Tibet: Beijing Claims Lawyer Forgot His Way Home

Chinese Authorities are claiming that outspoken human rights lawyer, Gao Zhisheng lost his way home after being released from five years of probation.  The lawyer remains missing as his wife calls on the international community for help securing his freedom.

Below is an article published by Radio Free Asia:

Outspoken Chinese rights lawyer Gao Zhisheng remains missing despite the end on Sunday of a five-year period of “probation,” and his wife is calling on the international community to press China to free him.

“There has been no word from him at all,” Gao’s U.S.-based wife Geng He said in an interview on Monday [date].

“I called the Public Security Bureau in Beijing, and they said ‘Gao Zhisheng has lost his way home,’” said Gao’s older brother, Gao Zhiyi.

“That is completely impossible,” added Gao. “How could an adult like him lose his way home?”

Gao Zhisheng, 49, was last seen by his family in April 2010.

“Following his [earlier] arrest on Aug. 15, 2006, this is the sixth time that Gao Zhisheng has gone missing for an extended period. The family is very worried,” Geng said.

“We have to search for him by ourselves, and his older brother has posted a public ‘missing person’ notice to look for him,” she said.

Gao was handed a five-year sentence of probation in lieu of a three-year prison sentence in 2006 for “subversion.”  That period of probation officially ended on Sunday.

Geng He fled to the United States from China with both their children in 2009.

“This Aug. 14 was the last day of probation,” Geng said. “I think there is absolutely no reason for the Chinese authorities to keep locking my husband up.”

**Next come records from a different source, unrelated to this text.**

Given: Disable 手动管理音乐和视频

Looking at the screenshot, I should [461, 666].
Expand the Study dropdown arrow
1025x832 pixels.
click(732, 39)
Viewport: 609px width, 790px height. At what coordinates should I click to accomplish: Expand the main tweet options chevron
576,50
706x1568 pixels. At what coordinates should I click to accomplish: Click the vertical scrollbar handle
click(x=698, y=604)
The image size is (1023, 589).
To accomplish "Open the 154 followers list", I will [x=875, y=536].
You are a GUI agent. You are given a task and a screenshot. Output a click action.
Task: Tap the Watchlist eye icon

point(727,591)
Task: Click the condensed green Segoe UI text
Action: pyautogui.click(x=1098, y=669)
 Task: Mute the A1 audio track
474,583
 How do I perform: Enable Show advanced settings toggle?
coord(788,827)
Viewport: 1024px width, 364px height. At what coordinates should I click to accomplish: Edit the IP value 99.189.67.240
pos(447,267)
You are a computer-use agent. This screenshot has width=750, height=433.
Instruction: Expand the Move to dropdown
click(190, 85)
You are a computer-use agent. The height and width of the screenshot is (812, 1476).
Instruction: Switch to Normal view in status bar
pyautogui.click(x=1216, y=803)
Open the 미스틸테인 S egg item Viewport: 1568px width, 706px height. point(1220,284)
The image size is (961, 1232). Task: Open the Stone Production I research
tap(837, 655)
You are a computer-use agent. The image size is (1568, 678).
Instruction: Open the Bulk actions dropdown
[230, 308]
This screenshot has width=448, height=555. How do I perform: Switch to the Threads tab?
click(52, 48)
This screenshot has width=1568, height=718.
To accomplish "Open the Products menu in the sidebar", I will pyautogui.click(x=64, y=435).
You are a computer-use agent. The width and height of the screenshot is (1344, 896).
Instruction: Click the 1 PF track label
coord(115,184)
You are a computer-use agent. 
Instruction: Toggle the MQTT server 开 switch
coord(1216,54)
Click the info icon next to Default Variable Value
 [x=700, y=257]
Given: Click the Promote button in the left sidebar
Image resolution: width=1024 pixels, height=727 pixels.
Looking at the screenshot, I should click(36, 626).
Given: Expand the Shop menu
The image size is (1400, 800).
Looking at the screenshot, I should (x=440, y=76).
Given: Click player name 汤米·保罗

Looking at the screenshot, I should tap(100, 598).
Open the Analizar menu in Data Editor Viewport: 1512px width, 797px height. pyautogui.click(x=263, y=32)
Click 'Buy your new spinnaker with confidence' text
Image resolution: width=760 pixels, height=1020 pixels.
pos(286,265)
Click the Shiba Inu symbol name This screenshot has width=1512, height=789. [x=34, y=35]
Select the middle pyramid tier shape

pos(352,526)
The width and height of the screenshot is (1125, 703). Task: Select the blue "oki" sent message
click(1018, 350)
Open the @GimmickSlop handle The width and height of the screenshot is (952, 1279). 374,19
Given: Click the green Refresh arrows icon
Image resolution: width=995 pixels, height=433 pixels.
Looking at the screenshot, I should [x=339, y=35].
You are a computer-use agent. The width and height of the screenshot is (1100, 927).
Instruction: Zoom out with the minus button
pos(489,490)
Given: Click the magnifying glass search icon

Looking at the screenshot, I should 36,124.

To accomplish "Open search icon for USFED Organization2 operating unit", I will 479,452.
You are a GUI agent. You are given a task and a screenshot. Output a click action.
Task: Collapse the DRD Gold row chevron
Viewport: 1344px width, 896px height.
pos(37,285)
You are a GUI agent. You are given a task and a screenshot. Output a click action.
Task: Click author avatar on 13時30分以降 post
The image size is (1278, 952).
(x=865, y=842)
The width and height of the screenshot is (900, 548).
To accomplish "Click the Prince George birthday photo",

“I urge them to release my husband. Our children are missing their father,” Geng said.

Geng Ge, the daughter of Gao and Geng, expressed her longing for her father to come home.

“I miss my dad day and night, so I have posted many of his photos on the wall in my room. Sometimes I talk to those pictures,” she said.

Geng He called on the international community to pressure Beijing to release her husband.

“I know that U.S. Vice President Joe Biden will travel to China. I hope that he can raise the issue of my husband in Beijing,” Geng said.

Joe Biden leaves for Beijing on Aug. 16.

Geng said that on Sunday, she received a letter from Edward McMillan-Scott, a British member and vice president of the European Parliament, expressing concern over Gao’s continued disappearance.

Geng said that she will forward a copy of the letter to Baroness Cathy Ashton, the European Union High Representative for Foreign Affairs.

“They have been paying attention to the abduction and torture of my husband.”